(Word and element location records)

::::

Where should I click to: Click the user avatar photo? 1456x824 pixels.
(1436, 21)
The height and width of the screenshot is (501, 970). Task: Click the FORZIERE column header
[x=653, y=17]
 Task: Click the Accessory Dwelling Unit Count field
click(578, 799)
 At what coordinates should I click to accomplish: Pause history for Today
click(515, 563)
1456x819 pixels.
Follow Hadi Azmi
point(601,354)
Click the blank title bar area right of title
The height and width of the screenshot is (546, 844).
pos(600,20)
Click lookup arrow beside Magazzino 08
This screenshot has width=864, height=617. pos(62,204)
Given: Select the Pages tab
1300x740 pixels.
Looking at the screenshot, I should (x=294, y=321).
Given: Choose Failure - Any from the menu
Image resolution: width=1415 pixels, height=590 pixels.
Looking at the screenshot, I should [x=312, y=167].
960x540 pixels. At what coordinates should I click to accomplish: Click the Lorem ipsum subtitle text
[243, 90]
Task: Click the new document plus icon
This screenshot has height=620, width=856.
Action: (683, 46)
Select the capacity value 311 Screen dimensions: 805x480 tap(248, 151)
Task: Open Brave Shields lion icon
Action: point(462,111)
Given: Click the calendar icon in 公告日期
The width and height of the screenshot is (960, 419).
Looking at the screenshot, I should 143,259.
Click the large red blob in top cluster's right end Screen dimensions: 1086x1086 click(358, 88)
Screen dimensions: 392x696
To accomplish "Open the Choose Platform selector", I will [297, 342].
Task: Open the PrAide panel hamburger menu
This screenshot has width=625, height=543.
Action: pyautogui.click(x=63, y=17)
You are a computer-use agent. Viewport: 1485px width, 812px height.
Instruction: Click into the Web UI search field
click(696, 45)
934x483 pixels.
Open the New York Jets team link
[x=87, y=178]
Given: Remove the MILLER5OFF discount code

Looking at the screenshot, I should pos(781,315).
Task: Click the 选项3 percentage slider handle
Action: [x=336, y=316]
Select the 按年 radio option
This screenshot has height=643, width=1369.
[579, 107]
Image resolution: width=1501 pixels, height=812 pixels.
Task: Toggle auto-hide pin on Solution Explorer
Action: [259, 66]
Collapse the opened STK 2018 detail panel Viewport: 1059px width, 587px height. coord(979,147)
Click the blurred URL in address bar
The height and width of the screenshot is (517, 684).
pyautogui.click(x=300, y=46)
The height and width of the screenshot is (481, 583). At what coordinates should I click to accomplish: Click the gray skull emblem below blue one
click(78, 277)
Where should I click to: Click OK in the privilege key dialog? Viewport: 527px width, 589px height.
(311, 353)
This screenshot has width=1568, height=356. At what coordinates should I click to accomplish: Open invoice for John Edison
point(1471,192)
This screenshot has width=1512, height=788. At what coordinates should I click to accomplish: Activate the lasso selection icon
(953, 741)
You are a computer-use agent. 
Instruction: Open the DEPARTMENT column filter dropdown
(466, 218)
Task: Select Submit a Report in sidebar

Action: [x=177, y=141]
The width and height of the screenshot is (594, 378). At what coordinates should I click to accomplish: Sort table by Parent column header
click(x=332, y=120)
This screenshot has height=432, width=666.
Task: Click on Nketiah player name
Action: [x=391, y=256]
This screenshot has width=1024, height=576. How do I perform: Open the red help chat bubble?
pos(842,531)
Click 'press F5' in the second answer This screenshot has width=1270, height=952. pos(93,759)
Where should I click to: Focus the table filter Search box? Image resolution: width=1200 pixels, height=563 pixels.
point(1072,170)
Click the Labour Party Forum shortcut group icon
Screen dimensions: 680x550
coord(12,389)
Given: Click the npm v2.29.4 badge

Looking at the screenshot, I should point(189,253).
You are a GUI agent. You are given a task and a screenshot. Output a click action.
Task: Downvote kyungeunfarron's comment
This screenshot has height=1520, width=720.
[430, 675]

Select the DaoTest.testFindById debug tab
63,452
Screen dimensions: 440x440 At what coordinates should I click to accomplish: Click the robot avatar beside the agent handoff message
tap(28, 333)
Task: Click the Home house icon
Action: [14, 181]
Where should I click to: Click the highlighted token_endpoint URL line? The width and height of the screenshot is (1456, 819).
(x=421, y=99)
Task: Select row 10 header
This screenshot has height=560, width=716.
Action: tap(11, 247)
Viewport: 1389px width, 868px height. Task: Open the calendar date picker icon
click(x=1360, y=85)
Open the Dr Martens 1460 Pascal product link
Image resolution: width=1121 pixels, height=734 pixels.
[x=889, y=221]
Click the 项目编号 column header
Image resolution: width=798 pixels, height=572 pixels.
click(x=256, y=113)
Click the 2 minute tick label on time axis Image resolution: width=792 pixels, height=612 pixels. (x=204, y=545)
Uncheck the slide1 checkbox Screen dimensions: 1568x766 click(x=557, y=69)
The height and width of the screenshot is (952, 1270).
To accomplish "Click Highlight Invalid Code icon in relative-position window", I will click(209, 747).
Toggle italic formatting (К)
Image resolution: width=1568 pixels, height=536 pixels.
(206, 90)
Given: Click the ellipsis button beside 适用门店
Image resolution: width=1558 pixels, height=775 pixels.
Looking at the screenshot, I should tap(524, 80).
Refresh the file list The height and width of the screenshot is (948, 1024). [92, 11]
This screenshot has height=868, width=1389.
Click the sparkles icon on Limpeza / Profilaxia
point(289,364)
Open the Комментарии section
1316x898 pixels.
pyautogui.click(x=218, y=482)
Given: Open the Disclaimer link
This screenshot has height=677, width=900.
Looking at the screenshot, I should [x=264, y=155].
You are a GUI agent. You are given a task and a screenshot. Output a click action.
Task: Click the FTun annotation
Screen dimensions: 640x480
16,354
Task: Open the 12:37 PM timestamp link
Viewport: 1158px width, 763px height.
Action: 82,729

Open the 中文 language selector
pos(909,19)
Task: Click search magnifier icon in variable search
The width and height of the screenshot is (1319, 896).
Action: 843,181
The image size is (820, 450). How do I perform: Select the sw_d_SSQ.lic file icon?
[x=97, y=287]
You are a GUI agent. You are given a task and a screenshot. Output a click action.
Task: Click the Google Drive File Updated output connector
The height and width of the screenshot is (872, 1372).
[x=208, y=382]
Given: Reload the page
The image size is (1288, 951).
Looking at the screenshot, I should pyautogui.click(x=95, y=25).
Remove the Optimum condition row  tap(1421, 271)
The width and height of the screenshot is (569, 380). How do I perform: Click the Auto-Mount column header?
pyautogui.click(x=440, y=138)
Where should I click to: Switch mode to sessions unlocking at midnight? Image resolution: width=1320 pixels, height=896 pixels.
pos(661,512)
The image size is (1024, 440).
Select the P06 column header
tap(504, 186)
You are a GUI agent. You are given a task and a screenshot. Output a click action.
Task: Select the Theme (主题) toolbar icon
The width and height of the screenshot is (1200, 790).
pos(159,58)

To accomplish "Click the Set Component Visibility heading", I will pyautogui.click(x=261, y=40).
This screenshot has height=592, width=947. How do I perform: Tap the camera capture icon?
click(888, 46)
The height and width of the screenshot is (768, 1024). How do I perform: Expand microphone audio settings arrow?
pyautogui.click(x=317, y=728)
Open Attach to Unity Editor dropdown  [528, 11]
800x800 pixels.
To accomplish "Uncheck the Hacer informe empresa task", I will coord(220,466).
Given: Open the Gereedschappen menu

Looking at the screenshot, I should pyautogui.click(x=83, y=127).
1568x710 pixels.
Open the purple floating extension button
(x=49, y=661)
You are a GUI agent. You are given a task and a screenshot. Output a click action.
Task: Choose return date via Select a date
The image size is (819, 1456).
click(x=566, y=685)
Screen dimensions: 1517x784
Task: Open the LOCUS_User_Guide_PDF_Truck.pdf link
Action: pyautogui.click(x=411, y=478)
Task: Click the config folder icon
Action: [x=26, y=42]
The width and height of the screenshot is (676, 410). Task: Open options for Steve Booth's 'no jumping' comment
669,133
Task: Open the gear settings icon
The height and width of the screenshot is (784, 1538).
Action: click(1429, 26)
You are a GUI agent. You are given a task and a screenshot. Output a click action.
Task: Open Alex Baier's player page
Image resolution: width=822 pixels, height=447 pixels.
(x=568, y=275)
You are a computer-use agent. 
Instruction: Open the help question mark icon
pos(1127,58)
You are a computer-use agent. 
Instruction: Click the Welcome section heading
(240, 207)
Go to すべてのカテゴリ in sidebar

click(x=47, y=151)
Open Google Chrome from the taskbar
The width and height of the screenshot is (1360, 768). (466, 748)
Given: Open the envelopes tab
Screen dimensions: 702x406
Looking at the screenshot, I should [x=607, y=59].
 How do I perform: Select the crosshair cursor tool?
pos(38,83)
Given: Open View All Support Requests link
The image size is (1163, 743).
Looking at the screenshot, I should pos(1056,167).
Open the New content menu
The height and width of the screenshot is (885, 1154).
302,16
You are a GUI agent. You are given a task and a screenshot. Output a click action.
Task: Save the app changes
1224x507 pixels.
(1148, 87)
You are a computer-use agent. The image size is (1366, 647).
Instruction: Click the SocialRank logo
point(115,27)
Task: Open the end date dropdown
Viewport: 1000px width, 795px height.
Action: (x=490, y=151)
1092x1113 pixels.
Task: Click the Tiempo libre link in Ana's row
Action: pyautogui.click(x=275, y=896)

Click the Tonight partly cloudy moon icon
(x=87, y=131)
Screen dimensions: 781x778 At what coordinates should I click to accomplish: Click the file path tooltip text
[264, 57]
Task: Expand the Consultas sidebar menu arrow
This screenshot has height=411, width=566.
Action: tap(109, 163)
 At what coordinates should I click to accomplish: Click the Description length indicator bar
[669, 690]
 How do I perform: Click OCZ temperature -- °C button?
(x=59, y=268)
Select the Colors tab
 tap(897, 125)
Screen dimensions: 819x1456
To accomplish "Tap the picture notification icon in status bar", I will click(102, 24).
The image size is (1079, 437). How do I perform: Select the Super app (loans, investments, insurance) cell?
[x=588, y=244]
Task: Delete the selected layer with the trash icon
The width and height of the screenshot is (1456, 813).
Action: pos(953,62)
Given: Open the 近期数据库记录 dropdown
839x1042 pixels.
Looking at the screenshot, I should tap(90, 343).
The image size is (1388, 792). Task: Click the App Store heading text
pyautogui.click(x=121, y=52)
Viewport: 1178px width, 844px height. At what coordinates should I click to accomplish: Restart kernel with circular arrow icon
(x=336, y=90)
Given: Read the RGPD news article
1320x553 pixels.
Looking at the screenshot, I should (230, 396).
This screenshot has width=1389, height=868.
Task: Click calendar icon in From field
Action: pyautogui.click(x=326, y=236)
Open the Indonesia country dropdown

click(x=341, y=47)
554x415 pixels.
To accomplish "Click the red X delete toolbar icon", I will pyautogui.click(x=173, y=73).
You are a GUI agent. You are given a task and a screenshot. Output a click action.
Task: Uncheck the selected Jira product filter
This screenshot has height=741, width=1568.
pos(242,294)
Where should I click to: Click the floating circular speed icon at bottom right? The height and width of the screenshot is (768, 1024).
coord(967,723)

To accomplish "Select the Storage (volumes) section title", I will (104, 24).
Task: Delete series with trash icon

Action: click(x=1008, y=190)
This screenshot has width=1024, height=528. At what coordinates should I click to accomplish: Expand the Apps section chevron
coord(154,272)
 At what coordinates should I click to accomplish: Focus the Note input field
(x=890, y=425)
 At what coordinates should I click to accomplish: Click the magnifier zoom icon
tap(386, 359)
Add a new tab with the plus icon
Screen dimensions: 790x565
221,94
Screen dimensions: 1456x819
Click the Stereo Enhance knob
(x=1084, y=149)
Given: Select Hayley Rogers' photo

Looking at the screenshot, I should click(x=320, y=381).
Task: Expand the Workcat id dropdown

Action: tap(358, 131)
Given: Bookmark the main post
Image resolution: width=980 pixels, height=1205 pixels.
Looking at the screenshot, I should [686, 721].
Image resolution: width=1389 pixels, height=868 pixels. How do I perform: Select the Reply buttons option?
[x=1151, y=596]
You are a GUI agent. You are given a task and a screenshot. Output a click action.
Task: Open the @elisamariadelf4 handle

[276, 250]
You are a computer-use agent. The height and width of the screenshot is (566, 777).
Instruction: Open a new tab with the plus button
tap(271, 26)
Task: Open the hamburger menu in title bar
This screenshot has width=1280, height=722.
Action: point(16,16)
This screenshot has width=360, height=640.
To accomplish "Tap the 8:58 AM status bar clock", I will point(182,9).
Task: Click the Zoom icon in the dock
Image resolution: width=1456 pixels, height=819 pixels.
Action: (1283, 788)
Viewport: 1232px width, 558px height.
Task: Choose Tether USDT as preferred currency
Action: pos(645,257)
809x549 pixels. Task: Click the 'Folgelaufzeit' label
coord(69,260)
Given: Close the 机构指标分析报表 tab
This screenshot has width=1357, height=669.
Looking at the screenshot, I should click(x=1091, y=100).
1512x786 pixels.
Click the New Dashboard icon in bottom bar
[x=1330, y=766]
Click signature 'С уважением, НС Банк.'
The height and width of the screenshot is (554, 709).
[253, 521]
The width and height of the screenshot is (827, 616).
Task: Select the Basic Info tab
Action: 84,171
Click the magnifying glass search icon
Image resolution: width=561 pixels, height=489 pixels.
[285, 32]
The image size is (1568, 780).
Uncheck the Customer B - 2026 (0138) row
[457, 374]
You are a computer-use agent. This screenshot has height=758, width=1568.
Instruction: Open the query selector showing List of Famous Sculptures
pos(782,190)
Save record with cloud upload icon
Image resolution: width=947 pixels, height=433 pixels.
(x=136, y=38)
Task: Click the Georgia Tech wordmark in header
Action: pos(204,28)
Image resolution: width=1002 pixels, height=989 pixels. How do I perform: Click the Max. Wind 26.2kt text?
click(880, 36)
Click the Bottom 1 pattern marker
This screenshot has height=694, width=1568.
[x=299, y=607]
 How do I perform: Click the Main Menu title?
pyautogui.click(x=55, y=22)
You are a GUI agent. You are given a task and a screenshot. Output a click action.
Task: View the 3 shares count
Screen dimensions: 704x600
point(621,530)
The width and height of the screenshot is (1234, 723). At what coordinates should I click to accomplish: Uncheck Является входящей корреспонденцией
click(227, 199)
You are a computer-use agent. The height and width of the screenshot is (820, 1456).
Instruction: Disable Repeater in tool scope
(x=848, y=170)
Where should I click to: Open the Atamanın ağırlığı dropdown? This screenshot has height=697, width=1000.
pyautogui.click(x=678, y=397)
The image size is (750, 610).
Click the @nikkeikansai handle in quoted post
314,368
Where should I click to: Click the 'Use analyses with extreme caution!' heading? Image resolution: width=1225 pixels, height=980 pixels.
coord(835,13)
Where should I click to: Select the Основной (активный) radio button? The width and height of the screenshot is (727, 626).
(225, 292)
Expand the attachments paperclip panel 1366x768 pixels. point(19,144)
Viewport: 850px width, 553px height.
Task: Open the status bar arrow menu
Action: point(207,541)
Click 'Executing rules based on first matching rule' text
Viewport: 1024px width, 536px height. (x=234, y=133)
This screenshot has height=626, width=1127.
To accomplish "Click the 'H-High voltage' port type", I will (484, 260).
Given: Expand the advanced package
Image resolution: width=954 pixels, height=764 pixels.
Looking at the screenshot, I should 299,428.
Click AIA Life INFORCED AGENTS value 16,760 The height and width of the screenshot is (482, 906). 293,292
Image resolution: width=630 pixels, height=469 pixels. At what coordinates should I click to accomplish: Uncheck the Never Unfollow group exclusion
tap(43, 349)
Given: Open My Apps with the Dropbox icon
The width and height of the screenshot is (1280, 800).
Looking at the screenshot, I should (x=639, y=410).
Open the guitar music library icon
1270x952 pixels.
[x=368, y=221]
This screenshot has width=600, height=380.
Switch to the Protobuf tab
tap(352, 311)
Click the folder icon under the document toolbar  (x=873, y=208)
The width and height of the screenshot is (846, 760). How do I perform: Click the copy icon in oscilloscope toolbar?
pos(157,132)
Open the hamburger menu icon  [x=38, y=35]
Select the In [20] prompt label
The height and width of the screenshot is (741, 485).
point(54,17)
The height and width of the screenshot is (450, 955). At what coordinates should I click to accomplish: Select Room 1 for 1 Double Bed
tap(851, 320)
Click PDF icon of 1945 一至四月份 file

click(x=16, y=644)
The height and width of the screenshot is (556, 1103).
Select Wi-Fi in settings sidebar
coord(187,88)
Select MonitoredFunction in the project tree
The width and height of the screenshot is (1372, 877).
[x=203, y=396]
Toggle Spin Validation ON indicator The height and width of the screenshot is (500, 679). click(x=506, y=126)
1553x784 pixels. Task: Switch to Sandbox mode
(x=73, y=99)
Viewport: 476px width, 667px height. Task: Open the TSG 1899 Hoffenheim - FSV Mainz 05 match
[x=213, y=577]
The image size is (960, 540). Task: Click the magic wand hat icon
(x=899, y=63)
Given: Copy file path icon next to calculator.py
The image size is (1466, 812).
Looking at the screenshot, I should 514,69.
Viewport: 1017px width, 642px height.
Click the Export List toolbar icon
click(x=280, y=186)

::::

- WHAT THE TASK ASKS:
Duplicate the data from the line with "This screenshot has width=1024, height=528." to the line with "Action: tap(358, 131)", including both of those lines.

- RESPONSE TO THE EXERCISE:
This screenshot has width=1024, height=528. At what coordinates should I click to accomplish: Expand the Apps section chevron
coord(154,272)
 At what coordinates should I click to accomplish: Focus the Note input field
(x=890, y=425)
 At what coordinates should I click to accomplish: Click the magnifier zoom icon
tap(386, 359)
Add a new tab with the plus icon
Screen dimensions: 790x565
221,94
Screen dimensions: 1456x819
Click the Stereo Enhance knob
(x=1084, y=149)
Given: Select Hayley Rogers' photo

Looking at the screenshot, I should click(x=320, y=381).
Task: Expand the Workcat id dropdown

Action: tap(358, 131)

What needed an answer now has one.